To be clear, I’m not suggesting that anyone at CFAR would intentionally teach people poor rationality skills in order to trick them into caring about AI risk. Of course not! CFAR as an organization genuinely cares about developing the art of rationality, and genuinely believes that AI risk is the biggest threat to humanity reaching the stars. But it doesn’t have to be intentional to be harmful. Many biases happen on the subconscious level, as unnoticed flinches or ideas that you happen to overlook.

You might argue that if deworming is not the best cause, surely hypothetical Deworming CFAR would notice this and reorient themselves. But I don’t think that’s true. We don’t have the art of rationality yet. CFAR employees are still vulnerable to confirmation bias, self-deception, and motivated reasoning. I think it’s important to reduce the harm caused by these aspects of human psychology.

I think endorsing specific empirical claims is different from endorsing value sets. For instance, “people in the developing world matter as much as people in the developed world” is a value, as is “it would be bad for humanity to be destroyed.” I do not think that the problems of endorsing empirical claims apply to endorsing values, because values do not generally work in the normal Bayesian way. It is hard to think of evidence that will disprove the claim that people in the developing world matter as much as people in the developed world (…maybe if they’re all p-zombies?). Rationality is, to a very large degree, about gathering and properly updating based on evidence. Therefore, a value has a much lower risk of hurting the rationality curriculum than an empirical belief. This is why I was less worried when it seemed to me that CFAR’s mission was to be a general effective altruist organization, because general effective altruism is almost all about values rather than facts.

CFAR did this shift for very good reasons. There are a lot of potential rationality skills; you need some criteria to be able to prioritize which ones you discover and teach.
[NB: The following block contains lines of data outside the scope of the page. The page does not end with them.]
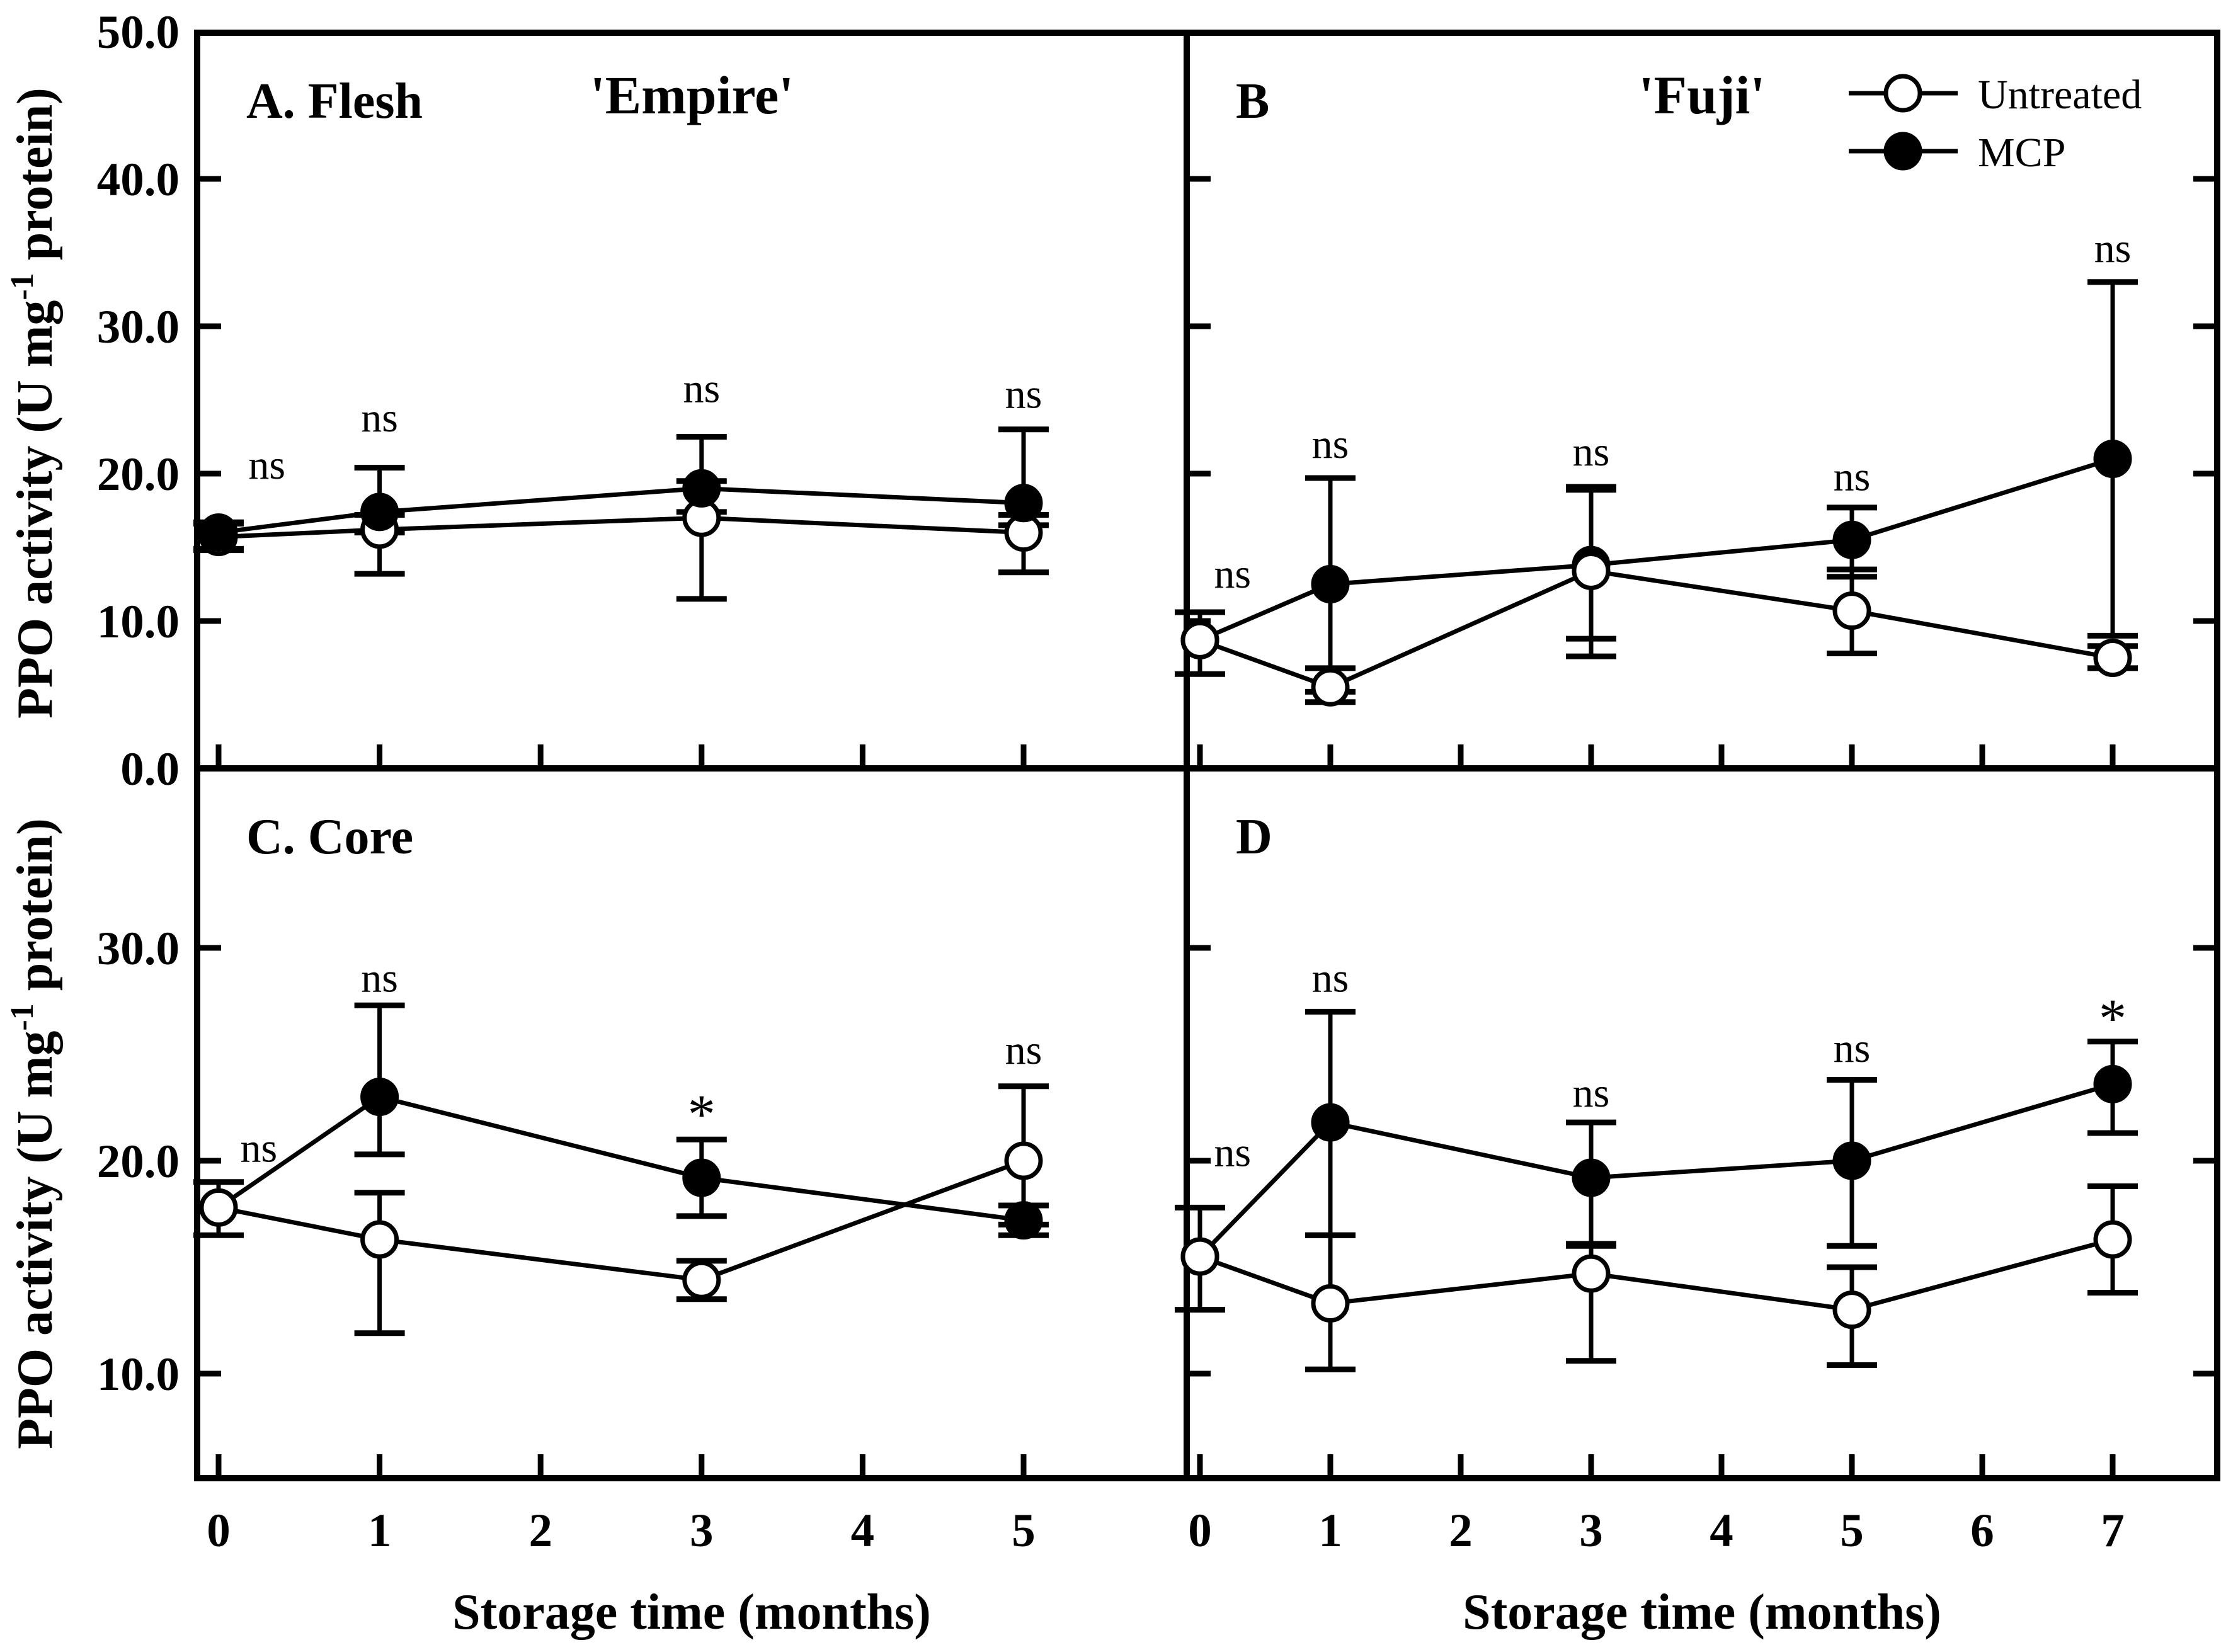 This screenshot has width=2221, height=1652. I want to click on panel-label: A. Flesh, so click(334, 102).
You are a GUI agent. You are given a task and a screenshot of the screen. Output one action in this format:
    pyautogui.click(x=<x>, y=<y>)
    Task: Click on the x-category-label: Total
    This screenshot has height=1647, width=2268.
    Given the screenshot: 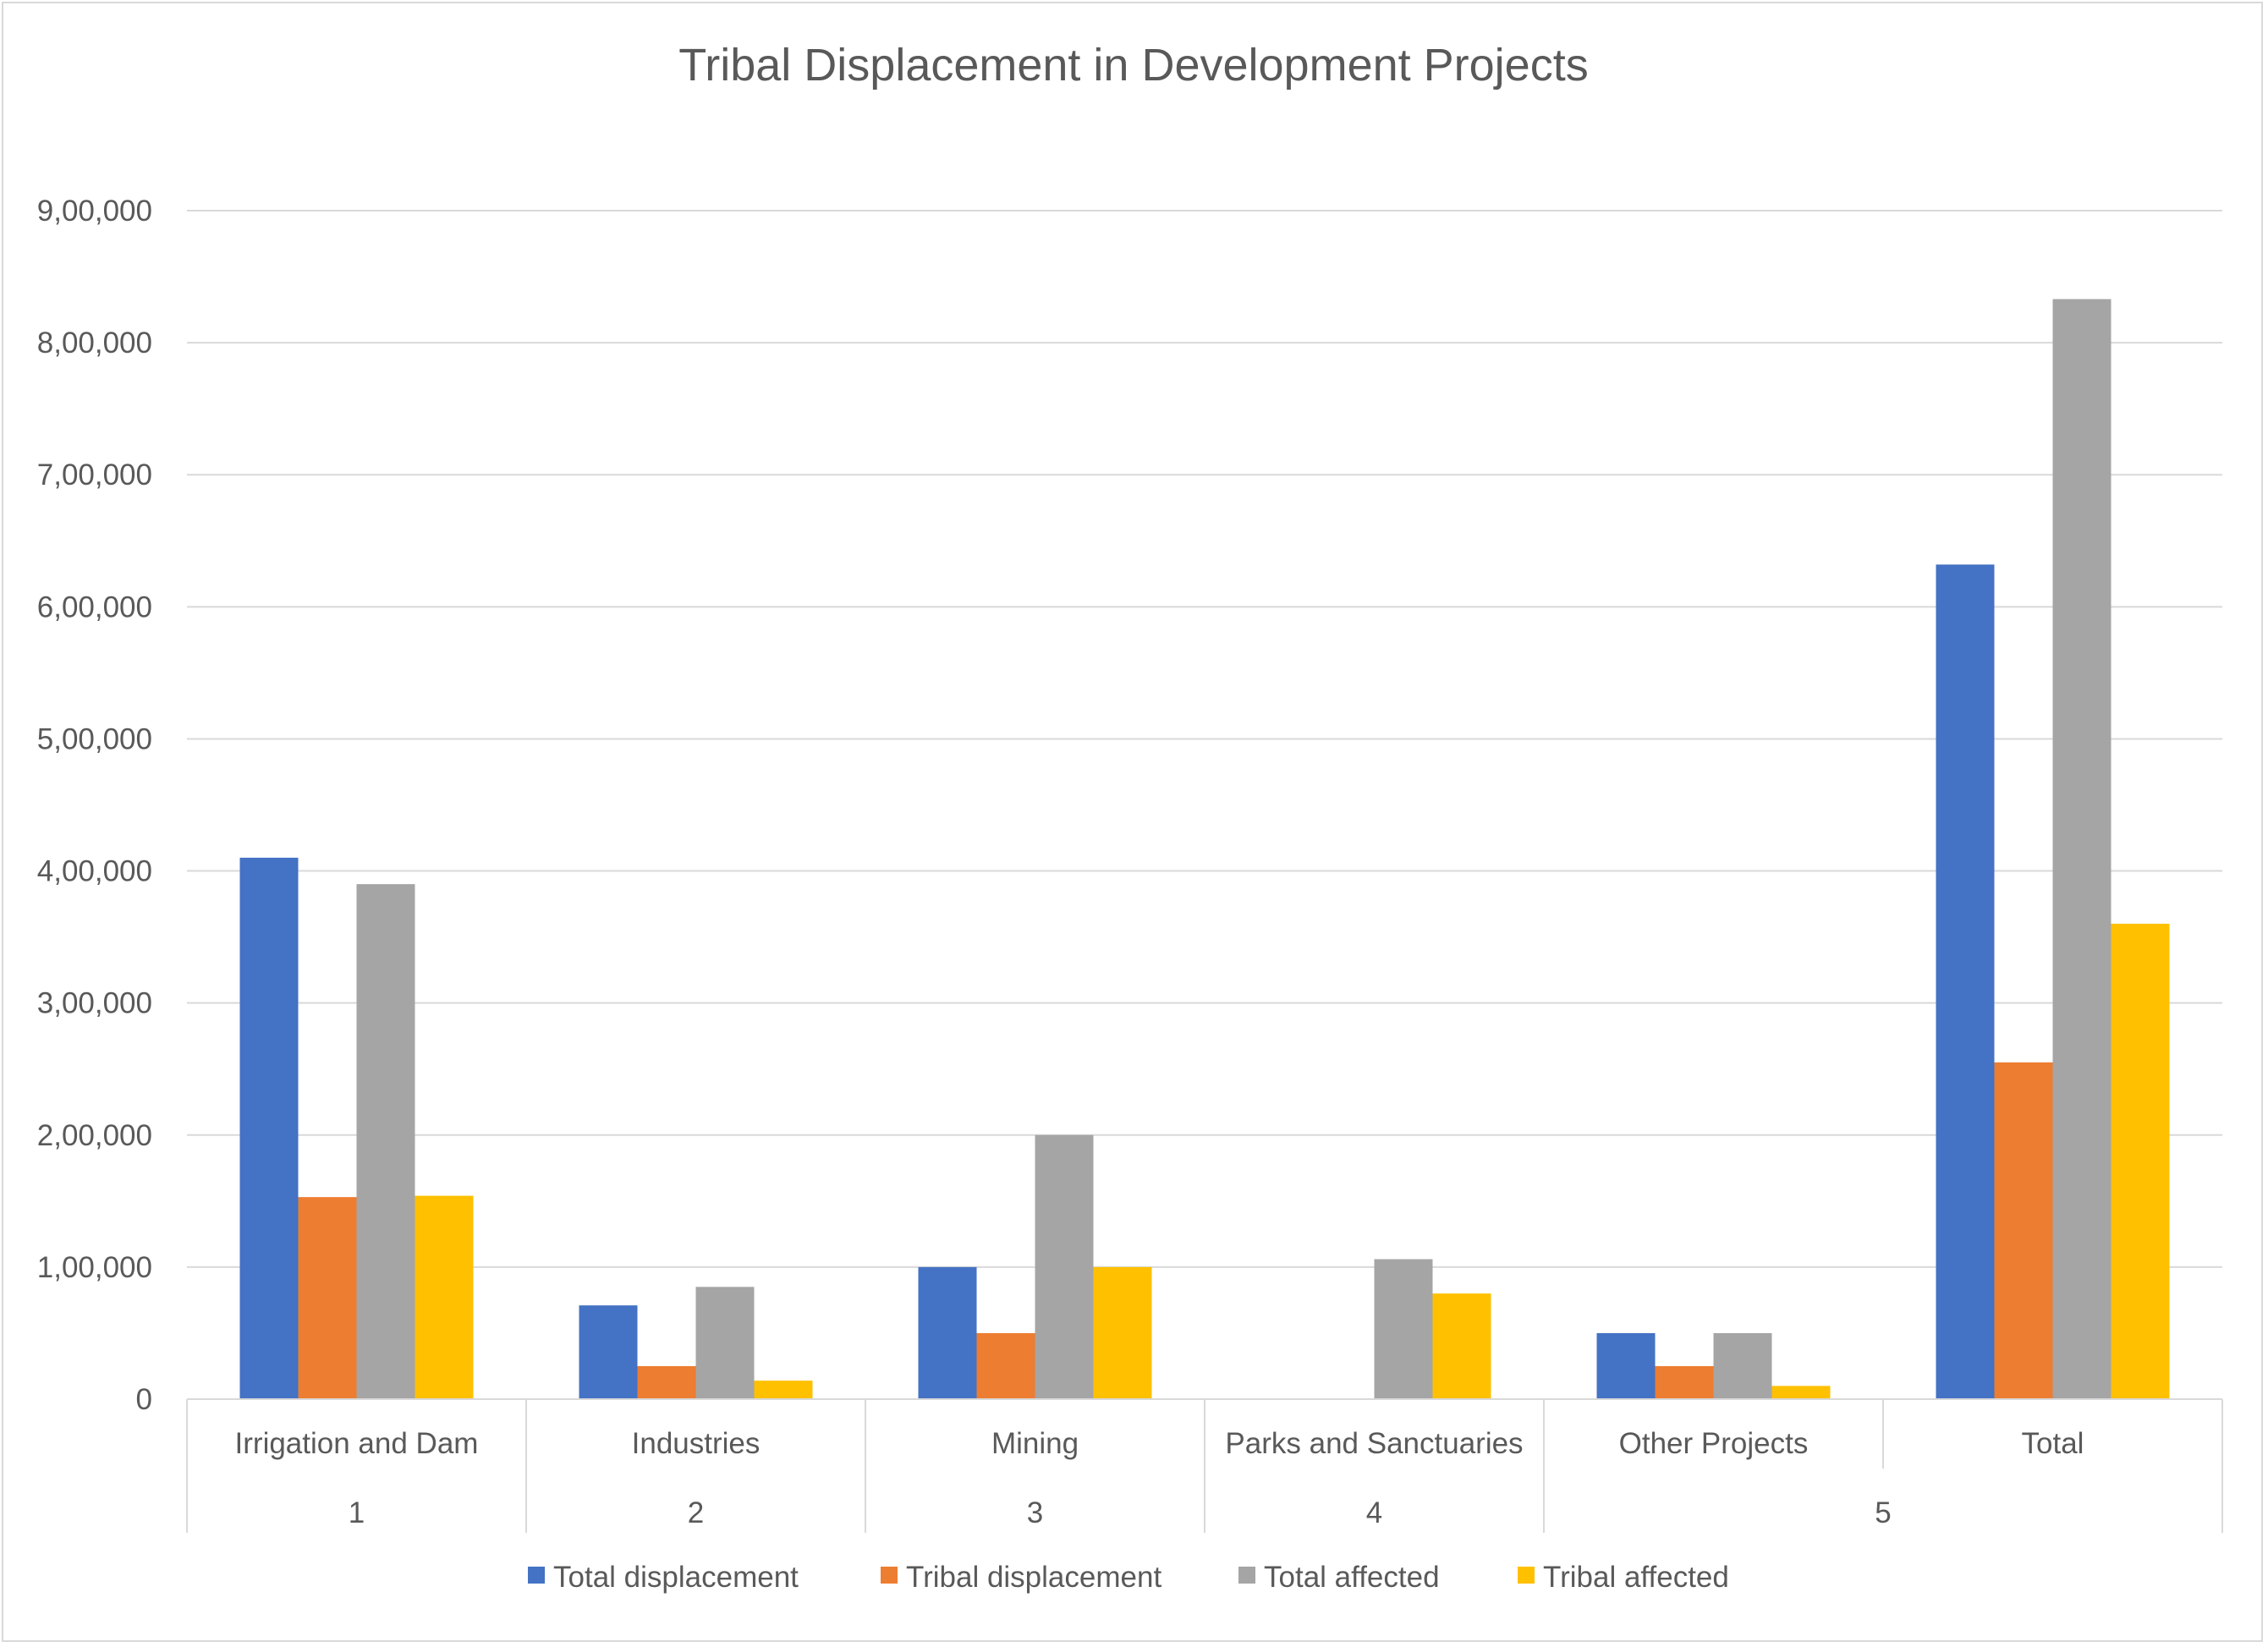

There are a lot of potential audiences for rationality; you need some criteria to pick which ones you will target. It is important to have integrity; secretly having AI risk as one’s mission while passing oneself off as a cause-neutral rationality organization is wrong. And we’re not trying to develop the art of rationality to make Facebook comment threads better; it makes sense to want to prioritize the most important issues facing the world.

This is probably the part of the post where I am supposed to offer a solution. Unfortunately, I have never run a rationality organization, and I am highly uncertain about what the correct path is. I don’t know how CFAR can get the very real benefits of this pivot while also reducing the risk of their mission distorting their rationality curriculum. But I do think that a first step is keeping in mind the risks.